» WRITTEN INSTRUCTION:
Set out all of the entries below as a numbered list, skipping any blank lines. Leave the pictures out of your answer.

* BEGIN *

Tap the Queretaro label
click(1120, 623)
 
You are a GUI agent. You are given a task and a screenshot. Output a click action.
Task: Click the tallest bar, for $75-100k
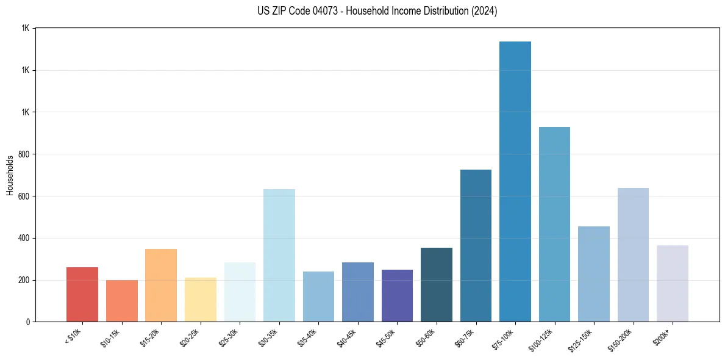(x=515, y=181)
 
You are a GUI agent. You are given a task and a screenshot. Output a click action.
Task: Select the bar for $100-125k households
(x=554, y=224)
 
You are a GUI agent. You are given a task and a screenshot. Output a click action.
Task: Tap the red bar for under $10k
(x=82, y=294)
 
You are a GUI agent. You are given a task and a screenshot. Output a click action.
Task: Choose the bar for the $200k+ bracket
(x=673, y=283)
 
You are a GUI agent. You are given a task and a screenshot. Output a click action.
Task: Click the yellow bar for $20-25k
(x=201, y=300)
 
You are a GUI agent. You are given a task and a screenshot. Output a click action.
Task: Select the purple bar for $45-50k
(x=397, y=295)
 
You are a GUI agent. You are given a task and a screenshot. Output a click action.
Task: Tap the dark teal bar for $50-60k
(x=437, y=284)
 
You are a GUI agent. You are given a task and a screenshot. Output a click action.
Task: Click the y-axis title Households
(x=10, y=175)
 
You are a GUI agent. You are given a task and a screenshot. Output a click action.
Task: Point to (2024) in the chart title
(x=482, y=11)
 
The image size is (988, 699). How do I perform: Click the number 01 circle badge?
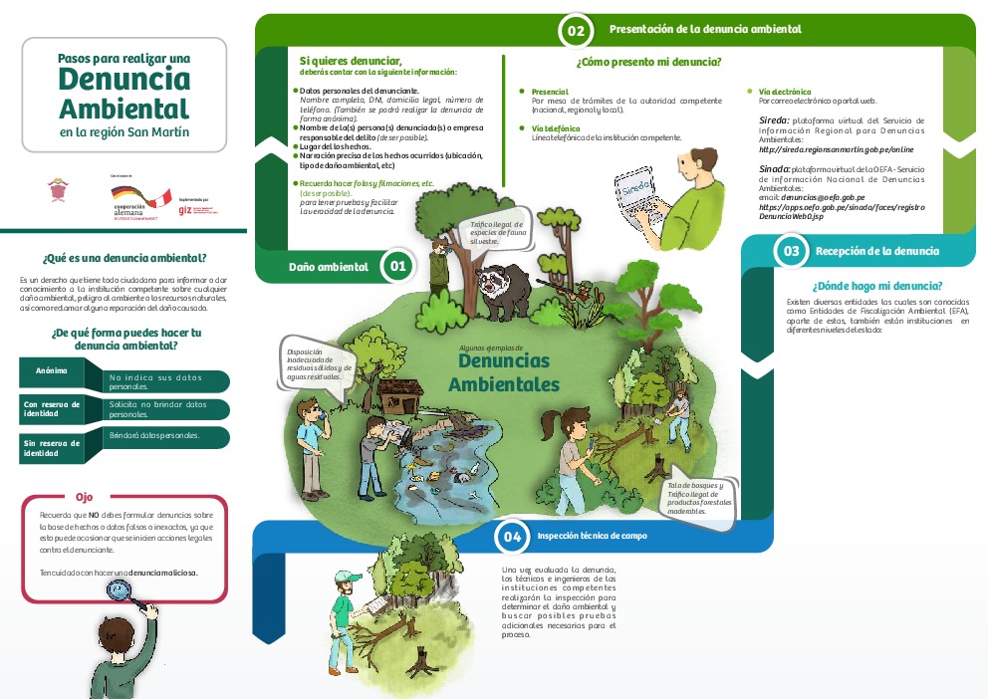[397, 266]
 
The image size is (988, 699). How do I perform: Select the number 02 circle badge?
[575, 31]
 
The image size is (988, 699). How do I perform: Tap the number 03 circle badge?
[791, 251]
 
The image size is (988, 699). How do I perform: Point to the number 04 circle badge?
[512, 537]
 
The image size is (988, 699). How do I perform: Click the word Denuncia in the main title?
[124, 78]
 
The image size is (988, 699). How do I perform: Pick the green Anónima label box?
[52, 371]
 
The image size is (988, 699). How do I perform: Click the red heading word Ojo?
[85, 496]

* END *

» OUTPUT FOR THIS EXERCISE:
1. Tap the Queretaro label
2. click(1120, 623)
3. You are a GUI agent. You are given a task and a screenshot. Output a click action.
4. Task: Click the tallest bar, for $75-100k
5. (x=515, y=181)
6. You are a GUI agent. You are given a task and a screenshot. Output a click action.
7. Task: Select the bar for $100-125k households
8. (x=554, y=224)
9. You are a GUI agent. You are given a task and a screenshot. Output a click action.
10. Task: Tap the red bar for under $10k
11. (x=82, y=294)
12. You are a GUI agent. You are given a task and a screenshot. Output a click action.
13. Task: Choose the bar for the $200k+ bracket
14. (x=673, y=283)
15. You are a GUI agent. You are given a task and a screenshot. Output a click action.
16. Task: Click the yellow bar for $20-25k
17. (x=201, y=300)
18. You are a GUI agent. You are given a task and a screenshot. Output a click action.
19. Task: Select the purple bar for $45-50k
20. (x=397, y=295)
21. You are a GUI agent. You are given a task and a screenshot. Output a click action.
22. Task: Tap the dark teal bar for $50-60k
23. (x=437, y=284)
24. You are a GUI agent. You are given a task and a screenshot. Output a click action.
25. Task: Click the y-axis title Households
26. (x=10, y=175)
27. You are a GUI agent. You are given a task and a screenshot. Output a click action.
28. Task: Point to (2024) in the chart title
29. (x=482, y=11)
30. The image size is (988, 699). How do I perform: Click the number 01 circle badge?
31. [397, 266]
32. The image size is (988, 699). How do I perform: Select the number 02 circle badge?
33. [575, 31]
34. The image size is (988, 699). How do I perform: Tap the number 03 circle badge?
35. [791, 251]
36. The image size is (988, 699). How do I perform: Point to the number 04 circle badge?
37. [512, 537]
38. The image size is (988, 699). How do I perform: Click the word Denuncia in the main title?
39. [124, 78]
40. The image size is (988, 699). How do I perform: Pick the green Anónima label box?
41. [52, 371]
42. The image size is (988, 699). How do I perform: Click the red heading word Ojo?
43. [85, 496]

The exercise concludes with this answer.